• _TASK TO CARRY OUT_
Turn the lines of data starting at the one containing "Click the 状态" and ending at the one containing "will [x=1760, y=103]." into a numbered list, with both of those lines included. Leave out any blank lines.

Records from a data collection
------------------------------

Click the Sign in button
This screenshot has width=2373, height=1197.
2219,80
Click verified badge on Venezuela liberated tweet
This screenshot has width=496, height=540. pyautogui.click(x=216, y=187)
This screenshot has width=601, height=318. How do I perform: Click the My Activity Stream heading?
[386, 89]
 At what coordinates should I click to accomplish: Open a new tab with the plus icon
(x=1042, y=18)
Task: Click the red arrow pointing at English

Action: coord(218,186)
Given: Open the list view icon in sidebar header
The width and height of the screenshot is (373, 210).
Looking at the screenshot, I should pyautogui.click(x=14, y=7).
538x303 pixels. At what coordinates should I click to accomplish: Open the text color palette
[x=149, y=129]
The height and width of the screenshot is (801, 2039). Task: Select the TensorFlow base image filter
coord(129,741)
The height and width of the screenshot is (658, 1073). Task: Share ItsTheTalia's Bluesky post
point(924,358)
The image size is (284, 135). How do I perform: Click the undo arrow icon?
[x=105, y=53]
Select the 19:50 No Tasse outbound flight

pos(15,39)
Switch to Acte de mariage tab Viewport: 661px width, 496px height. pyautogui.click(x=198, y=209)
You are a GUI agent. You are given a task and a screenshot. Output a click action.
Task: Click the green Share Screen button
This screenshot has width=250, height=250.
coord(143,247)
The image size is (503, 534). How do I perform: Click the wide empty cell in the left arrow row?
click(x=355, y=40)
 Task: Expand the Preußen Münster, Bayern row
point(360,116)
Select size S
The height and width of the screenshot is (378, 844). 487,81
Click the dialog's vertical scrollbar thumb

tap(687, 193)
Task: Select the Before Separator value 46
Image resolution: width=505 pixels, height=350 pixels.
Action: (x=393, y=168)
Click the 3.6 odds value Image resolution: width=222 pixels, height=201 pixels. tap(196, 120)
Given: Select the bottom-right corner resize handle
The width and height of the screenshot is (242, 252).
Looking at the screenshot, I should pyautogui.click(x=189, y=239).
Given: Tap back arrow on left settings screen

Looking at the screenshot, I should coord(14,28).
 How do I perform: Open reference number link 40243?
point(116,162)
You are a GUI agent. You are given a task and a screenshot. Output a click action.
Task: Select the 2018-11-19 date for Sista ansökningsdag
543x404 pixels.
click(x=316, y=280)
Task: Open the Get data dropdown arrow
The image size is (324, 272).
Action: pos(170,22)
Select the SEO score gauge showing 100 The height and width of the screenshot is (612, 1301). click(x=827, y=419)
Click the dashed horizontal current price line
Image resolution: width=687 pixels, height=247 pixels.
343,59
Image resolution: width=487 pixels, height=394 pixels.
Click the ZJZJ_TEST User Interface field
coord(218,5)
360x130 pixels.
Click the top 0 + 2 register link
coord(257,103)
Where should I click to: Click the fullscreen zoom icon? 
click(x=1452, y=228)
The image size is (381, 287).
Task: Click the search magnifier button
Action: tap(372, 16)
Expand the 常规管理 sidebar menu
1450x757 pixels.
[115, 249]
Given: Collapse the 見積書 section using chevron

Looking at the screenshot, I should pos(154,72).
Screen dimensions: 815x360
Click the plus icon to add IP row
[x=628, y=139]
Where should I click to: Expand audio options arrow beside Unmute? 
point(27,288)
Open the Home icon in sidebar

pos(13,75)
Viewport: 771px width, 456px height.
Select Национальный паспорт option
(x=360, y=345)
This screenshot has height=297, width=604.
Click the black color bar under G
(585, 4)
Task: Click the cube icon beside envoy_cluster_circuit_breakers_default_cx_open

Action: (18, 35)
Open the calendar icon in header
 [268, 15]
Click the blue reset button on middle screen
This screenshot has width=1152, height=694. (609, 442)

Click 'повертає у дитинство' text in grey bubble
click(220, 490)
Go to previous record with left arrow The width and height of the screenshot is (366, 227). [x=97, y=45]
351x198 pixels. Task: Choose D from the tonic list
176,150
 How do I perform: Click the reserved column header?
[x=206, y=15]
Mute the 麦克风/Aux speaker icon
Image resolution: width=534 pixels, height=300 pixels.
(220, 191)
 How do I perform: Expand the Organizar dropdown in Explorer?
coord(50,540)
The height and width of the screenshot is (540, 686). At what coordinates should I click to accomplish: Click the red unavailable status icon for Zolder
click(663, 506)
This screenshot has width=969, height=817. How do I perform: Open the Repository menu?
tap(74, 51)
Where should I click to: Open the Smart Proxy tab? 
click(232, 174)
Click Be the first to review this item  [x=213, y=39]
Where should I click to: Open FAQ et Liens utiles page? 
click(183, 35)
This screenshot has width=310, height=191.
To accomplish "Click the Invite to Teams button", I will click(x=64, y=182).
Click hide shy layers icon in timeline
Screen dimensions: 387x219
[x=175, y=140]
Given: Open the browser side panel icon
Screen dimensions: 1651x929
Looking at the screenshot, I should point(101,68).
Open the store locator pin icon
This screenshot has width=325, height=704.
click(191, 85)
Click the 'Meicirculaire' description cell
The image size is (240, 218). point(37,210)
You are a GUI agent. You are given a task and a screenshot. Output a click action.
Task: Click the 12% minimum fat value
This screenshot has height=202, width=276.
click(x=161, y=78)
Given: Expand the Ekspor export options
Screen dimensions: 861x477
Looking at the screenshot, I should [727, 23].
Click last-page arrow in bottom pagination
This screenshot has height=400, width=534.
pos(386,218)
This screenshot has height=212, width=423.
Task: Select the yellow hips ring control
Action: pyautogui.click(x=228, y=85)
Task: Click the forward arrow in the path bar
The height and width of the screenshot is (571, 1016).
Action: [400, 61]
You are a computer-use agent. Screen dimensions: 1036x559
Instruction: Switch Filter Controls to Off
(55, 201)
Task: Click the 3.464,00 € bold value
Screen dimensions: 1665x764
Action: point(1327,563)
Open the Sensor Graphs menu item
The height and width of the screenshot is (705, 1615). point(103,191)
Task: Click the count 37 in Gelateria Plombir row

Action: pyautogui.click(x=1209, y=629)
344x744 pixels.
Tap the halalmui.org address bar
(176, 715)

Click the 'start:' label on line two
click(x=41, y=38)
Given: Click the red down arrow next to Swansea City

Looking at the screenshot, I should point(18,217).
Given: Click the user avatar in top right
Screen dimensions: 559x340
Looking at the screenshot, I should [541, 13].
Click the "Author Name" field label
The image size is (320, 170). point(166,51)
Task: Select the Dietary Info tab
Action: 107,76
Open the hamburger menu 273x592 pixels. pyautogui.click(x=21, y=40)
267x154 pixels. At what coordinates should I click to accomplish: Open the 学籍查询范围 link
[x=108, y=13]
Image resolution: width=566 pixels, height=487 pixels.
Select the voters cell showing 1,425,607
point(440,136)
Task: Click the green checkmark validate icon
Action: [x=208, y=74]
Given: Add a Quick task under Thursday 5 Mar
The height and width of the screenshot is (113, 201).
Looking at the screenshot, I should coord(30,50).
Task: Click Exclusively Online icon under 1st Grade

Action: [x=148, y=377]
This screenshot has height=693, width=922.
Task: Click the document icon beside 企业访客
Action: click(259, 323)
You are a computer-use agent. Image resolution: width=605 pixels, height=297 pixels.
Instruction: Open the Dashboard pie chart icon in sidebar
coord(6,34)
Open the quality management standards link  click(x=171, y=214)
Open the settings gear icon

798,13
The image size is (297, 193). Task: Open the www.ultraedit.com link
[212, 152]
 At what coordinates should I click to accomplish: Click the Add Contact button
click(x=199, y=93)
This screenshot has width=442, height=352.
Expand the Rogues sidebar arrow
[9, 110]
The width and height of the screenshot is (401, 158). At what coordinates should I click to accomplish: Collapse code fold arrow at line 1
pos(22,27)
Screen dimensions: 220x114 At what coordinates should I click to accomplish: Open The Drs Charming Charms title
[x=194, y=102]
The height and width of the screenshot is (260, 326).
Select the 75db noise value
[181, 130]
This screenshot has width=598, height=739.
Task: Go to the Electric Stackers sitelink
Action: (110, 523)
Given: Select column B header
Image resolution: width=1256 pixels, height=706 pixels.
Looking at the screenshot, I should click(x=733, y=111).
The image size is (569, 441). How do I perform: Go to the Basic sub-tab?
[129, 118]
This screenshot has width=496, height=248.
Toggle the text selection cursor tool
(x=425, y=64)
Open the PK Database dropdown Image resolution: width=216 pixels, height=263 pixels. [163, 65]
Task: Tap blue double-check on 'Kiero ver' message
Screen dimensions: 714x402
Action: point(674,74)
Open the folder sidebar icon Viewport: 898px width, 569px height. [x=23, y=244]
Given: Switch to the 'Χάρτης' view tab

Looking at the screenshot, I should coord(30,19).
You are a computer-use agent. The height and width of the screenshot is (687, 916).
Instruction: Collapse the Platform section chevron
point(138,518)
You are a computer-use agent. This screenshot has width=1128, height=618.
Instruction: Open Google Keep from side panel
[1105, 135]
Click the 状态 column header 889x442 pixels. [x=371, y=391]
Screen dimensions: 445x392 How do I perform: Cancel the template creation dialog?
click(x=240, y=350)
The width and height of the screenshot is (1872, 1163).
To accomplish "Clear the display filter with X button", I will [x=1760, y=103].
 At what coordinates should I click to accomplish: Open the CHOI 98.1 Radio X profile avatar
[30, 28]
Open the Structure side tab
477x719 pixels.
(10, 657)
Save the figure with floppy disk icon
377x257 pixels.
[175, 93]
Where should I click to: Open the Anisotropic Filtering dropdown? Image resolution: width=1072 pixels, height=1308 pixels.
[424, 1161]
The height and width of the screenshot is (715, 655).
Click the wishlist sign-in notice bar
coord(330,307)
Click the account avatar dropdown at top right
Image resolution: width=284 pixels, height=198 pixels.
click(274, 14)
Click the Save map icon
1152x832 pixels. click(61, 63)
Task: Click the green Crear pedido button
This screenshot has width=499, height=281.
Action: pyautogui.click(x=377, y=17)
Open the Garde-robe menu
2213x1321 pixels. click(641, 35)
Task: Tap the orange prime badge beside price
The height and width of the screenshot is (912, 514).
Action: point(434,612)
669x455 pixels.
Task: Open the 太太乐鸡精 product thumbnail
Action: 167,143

------------------------------

• _THE RESPONSE_
1. Click the 状态 column header 889x442 pixels. [x=371, y=391]
2. Screen dimensions: 445x392 How do I perform: Cancel the template creation dialog?
3. click(x=240, y=350)
4. The width and height of the screenshot is (1872, 1163).
5. To accomplish "Clear the display filter with X button", I will [x=1760, y=103].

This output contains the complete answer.